• _GOALS_
1. Repeat word for word the part of the rent dispute decision running from "23.   Bethany Lamb’s" down to "the apartment alone.".
2. According to the rent dispute decision, why is Ms. Rose not entitled to a rent refund over how often Bethany Lamb's boyfriend visited? Answer in one to three sentences.
3. Translate this sentence from the rent dispute decision into Spanish: "Ms. Rose agreed to rent the bedroom knowing that Bethany Lamb’s boyfriend would be a frequent visitor, at least on weekends."

• _DOCUMENT_
((
23.   Bethany Lamb’s evidence includes bank documents that list a different address for their boyfriend than the apartment. They also provided text messages they exchanged with their boyfriend during the time Ms. Rose lived in the apartment, which I find show that their boyfriend did not live there. So, I find Bethany Lamb did not misrepresent that they lived in the apartment alone.

24.   Further, to the extent Ms. Rose argues that Bethany Lamb misrepresented how often their boyfriend would visit, I also find Ms. Rose is not entitled to a rent refund on this basis. While I accept that Bethany Lamb’s Facebook Marketplace advertisement said that their boyfriend usually stays over on the weekends, I am not satisfied that their boyfriend staying more frequently than that was substantially different from what was agreed upon to warrant a rent refund. Ms. Rose agreed to rent the bedroom knowing that Bethany Lamb’s boyfriend would be a frequent visitor, at least on weekends. Further, unlike the complaints about the kitchen noise, there is no documentary evidence that shows Ms. Rose ever complained to Bethany Lamb about the frequency of their boyfriend’s visits, and I accept Bethany Lamb’s evidence that there were no such complaints. So, while I acknowledge that Bethany Lamb’s boyfriend was likely at the apartment more often than advertised, I do not find this was a fundamental breach.
))
• _Item position entries_
((
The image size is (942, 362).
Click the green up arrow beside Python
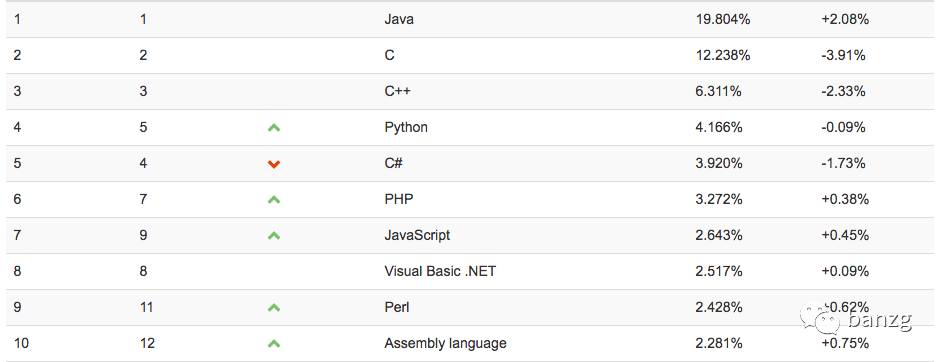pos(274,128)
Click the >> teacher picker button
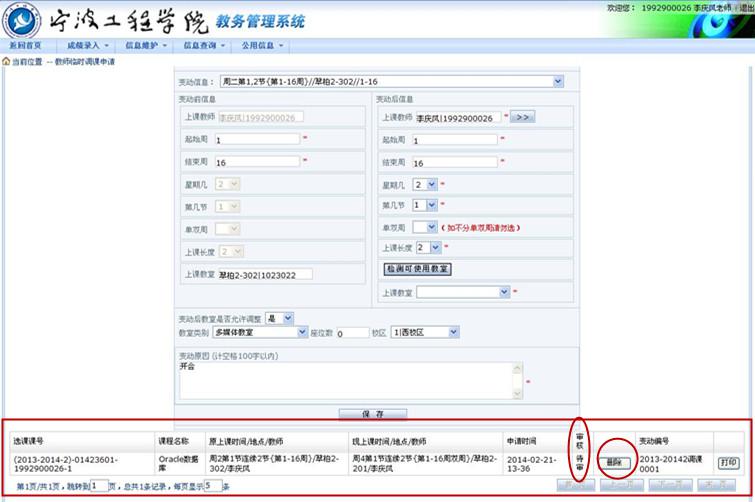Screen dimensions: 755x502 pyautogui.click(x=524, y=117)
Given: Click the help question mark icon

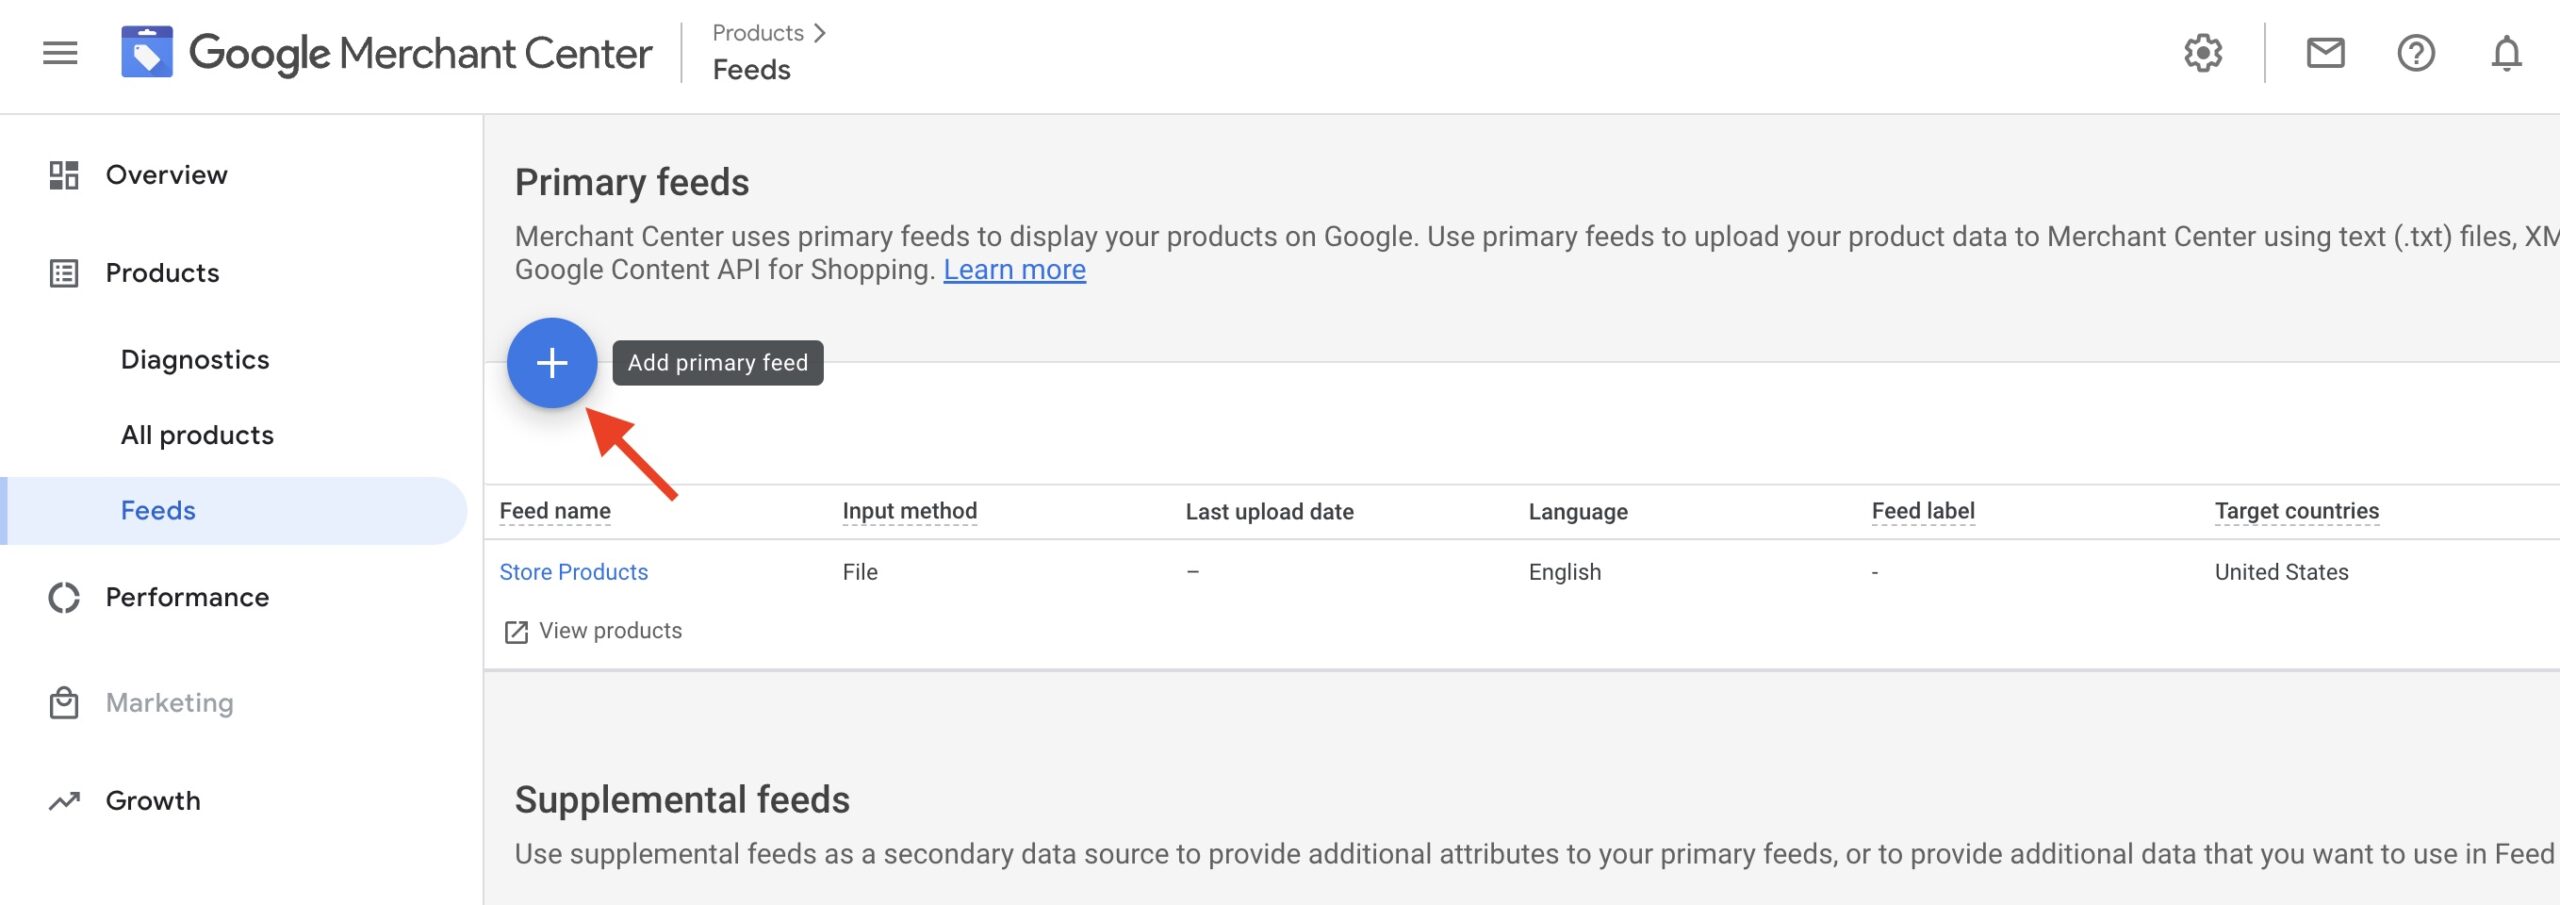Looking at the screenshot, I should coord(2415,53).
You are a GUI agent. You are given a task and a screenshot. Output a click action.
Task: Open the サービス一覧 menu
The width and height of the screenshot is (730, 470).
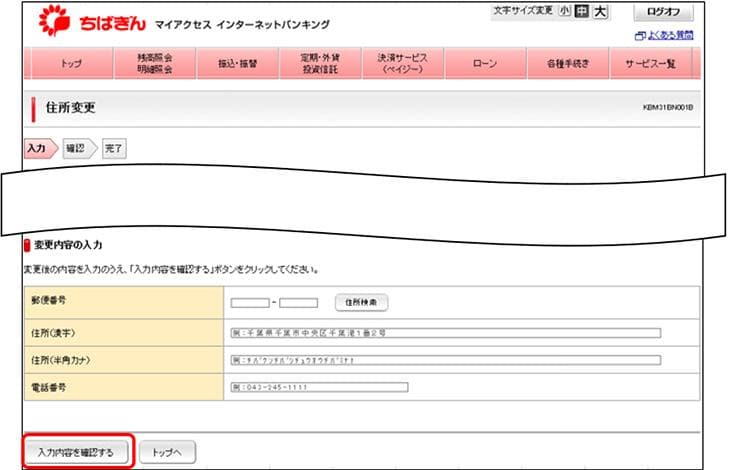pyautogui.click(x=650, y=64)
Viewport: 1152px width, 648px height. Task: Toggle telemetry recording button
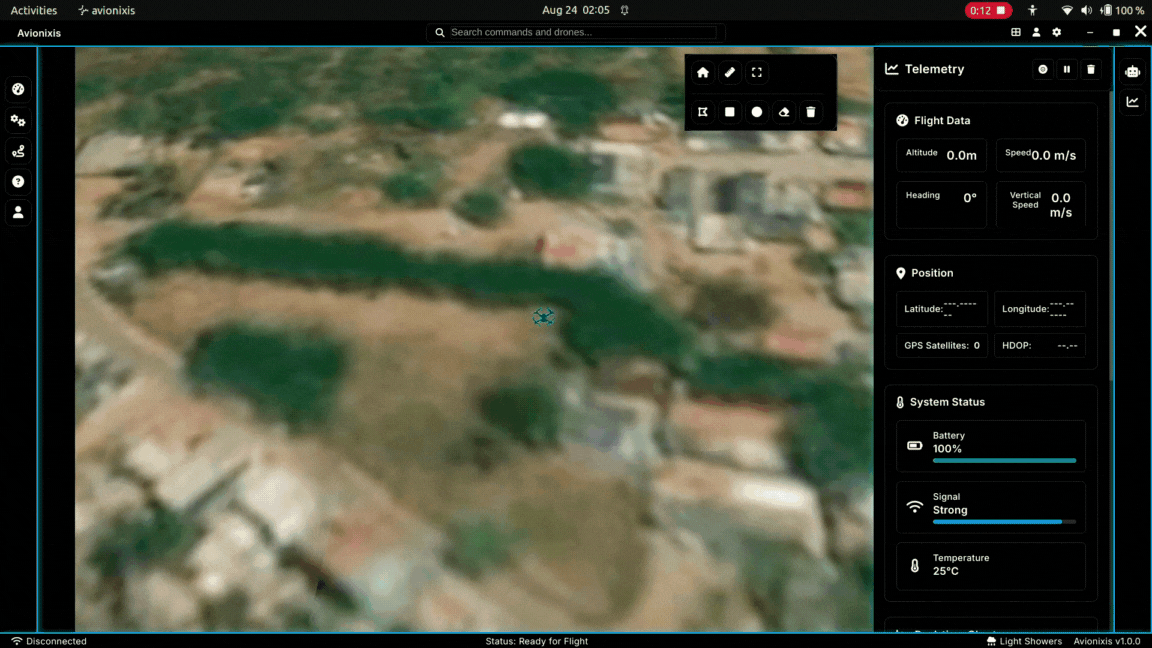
))
• _RESPONSES PER TASK_
1.
23.   Bethany Lamb’s evidence includes bank documents that list a different address for their boyfriend than the apartment. They also provided text messages they exchanged with their boyfriend during the time Ms. Rose lived in the apartment, which I find show that their boyfriend did not live there. So, I find Bethany Lamb did not misrepresent that they lived in the apartment alone.

2. Ms. Rose agreed to rent the bedroom knowing that Bethany Lamb's boyfriend would be a frequent visitor, at least on weekends, so his staying more often was not substantially different from what was agreed. There is also no documentary evidence that she ever complained to Bethany Lamb about how often he visited.

3. La Sra. Rose aceptó alquilar la habitación sabiendo que el novio de Bethany Lamb sería un visitante frecuente, al menos los fines de semana.